[Collected data entries]
━━━━━━━━━━━━━━━━━━━━
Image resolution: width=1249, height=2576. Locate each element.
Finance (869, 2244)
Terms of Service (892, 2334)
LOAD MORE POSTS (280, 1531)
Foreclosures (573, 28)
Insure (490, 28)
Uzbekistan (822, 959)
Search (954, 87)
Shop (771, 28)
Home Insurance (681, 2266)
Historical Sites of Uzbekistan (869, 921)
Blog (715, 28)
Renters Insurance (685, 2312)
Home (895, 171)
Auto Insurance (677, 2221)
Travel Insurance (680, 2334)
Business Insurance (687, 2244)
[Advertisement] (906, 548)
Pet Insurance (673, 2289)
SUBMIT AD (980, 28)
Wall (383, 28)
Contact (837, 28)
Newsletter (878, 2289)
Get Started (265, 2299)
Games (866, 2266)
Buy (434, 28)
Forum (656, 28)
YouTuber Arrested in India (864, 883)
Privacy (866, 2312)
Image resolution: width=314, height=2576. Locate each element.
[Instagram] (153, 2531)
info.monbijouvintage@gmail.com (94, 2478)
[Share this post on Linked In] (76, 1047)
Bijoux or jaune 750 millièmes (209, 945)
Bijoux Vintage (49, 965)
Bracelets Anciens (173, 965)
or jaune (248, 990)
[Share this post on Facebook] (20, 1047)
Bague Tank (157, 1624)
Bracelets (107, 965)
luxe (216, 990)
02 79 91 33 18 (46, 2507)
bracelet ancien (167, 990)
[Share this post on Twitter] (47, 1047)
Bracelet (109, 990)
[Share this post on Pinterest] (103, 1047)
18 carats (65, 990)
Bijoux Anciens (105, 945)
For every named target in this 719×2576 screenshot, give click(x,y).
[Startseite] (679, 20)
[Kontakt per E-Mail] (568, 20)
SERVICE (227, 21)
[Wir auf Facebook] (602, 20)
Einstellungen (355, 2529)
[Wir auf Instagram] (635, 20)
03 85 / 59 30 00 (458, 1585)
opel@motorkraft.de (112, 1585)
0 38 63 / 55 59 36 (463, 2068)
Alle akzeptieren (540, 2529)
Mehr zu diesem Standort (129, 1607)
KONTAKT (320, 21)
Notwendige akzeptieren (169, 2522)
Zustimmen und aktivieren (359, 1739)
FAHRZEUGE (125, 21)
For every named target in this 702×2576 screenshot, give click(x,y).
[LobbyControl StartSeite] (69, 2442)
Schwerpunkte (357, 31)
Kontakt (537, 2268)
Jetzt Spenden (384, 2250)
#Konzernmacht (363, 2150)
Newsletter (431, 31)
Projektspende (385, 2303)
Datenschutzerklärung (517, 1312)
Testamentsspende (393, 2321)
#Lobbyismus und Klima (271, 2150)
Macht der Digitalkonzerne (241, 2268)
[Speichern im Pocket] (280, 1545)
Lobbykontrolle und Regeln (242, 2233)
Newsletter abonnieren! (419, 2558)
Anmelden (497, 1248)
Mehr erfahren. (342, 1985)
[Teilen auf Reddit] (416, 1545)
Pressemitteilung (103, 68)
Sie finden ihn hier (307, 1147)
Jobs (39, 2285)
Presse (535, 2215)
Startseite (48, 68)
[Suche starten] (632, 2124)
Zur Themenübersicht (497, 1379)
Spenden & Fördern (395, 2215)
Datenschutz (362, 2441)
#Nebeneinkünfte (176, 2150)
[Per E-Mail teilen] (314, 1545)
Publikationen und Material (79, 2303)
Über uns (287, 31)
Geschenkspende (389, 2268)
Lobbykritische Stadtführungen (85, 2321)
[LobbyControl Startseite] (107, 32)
━━━━━━━━━━━━━━━━━━━━
- _Task requirements_: Given the data above, transcribe exactly the lines from the one containing "[Share this post on Twitter] (47, 1047)" down to the one containing "Alle akzeptieren (540, 2529)", and no others.

- _Written response_:
[Share this post on Twitter] (47, 1047)
Bracelet (109, 990)
[Share this post on Pinterest] (103, 1047)
18 carats (65, 990)
Bijoux Anciens (105, 945)
For every named target in this 719×2576 screenshot, give click(x,y).
[Startseite] (679, 20)
[Kontakt per E-Mail] (568, 20)
SERVICE (227, 21)
[Wir auf Facebook] (602, 20)
Einstellungen (355, 2529)
[Wir auf Instagram] (635, 20)
03 85 / 59 30 00 (458, 1585)
opel@motorkraft.de (112, 1585)
0 38 63 / 55 59 36 (463, 2068)
Alle akzeptieren (540, 2529)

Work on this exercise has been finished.